The commission, however, couched its recommendations in the measured, if lackluster, prose of consultancy. That language is foreign to Grace, the commission's peremptory, gravel-voiced spokesman, who has occasionally been forced to eat his ill-considered words. Once, for example, he charged that the "food stamp program is a Puerto Rican program," whereupon W. R. Grace's corporate offices were picketed by irate New Yorkers. He apologized for that remark, but he takes nothing back from his searing criticism of government as a mass of fiscal ineptitude. "[The government] operates 105 million acres of timberland, and they lose their ass on it," Grace notes gloomily. "The government does everything worse than business does."

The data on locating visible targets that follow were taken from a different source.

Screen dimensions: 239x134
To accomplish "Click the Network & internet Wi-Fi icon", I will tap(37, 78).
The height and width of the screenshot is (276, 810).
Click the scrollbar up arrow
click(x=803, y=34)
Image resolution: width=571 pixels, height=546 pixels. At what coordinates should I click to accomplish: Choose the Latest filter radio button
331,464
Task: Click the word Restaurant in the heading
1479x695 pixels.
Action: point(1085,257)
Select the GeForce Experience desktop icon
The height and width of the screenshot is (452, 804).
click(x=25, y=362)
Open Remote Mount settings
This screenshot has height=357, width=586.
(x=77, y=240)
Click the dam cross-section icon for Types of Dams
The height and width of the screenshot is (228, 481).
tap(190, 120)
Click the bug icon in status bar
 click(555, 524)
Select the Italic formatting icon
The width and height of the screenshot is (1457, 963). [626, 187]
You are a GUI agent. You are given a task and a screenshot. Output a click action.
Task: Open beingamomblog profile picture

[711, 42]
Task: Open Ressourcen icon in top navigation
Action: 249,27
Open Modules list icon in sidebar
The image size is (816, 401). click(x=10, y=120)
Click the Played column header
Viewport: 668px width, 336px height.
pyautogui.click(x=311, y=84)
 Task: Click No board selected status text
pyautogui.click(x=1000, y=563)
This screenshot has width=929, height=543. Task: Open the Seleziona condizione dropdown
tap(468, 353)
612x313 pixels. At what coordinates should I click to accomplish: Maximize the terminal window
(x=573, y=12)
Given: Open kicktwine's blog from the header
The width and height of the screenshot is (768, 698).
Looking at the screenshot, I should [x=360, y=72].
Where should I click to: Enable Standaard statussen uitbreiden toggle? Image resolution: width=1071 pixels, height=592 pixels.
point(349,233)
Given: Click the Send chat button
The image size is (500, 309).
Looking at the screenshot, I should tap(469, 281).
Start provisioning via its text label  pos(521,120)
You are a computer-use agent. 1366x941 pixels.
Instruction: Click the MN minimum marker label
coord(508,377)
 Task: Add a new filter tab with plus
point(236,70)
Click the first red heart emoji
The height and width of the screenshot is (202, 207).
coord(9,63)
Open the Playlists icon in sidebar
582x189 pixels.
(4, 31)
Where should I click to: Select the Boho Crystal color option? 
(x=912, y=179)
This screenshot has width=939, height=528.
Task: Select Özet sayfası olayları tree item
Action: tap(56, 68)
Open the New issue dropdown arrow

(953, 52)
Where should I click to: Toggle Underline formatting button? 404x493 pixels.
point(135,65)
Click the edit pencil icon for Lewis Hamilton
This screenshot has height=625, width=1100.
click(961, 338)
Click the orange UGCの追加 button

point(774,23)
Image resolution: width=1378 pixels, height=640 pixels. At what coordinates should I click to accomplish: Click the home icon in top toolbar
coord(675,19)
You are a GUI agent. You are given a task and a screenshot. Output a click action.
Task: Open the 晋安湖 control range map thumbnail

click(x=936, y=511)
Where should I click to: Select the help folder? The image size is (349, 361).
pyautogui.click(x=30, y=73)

The multifarious examples of governmental waste form a kind of litany that Grace is given to recite like some pragmatic rite of exorcism. ". . . They operate 71,000 nursing-home beds which cost four times as much [to construct as those in] a private-sector nursing home. . . . Half of [the government's] 17,000 computers are so old that they can't even be maintained by the manufacturer. . . . Inventory is completely mismanaged. . . . They subsidize all the people. . . . They spend $5.2 billion on transportation, and they have no expertise; they don't use travel agents. . . . It costs $4.20 for the Army to issue a [payroll] check; it costs only a dollar in the private sector. . . . They spend $5 billion in freight handling, but they don't negotiate discounts and they don't even audit for two years after the transaction. . . . The spend almost 14 times as much per square foot [for building maintenance] than in the private sector. . . . Pension benefits are three times [greater] for the civil service than for the private sector, but the rate of return on their pension fund assets was 7.4%, versus 14% in the private sector. . . . They trade in vehicles at 9,000 miles, versus 25,000 miles for rental companies. . . . An Oak Ridge scientist has to go through 114 [Department of Energy] offices for funding approval. . . .

"That," sums up Grace, "is a conglomerate! The government is the most gigantic conglomerate in the world."

As it happens, Grace knows a thing or two about such creatures, being the thirdgenration head of what was arguably the country's first genuine conglomerate. Founded in 1854 as a ship's chandler for freighters calling on the west coast of South America, W. R. Grace & Co. today has annual revenues of about $6 billion and has 240 plants, 245 offices, 95 warehouses, 655 retail outlets, and 610 restaurants. Peter Grace himself has been running the whole shebang since 1945, when -- at the age of 32 -- he was called from the polo fields to take over the reins from his suddenly incapacitated father.

To Grace's way of thinking, this background makes him ideally suited to the job of streamlining the federal government conglomerate. "If you're a conglomerate executive, you have much more experience looking at diverse problems," he says. "A guy who did nothing but run one business, why, he wouldn't have the expertise."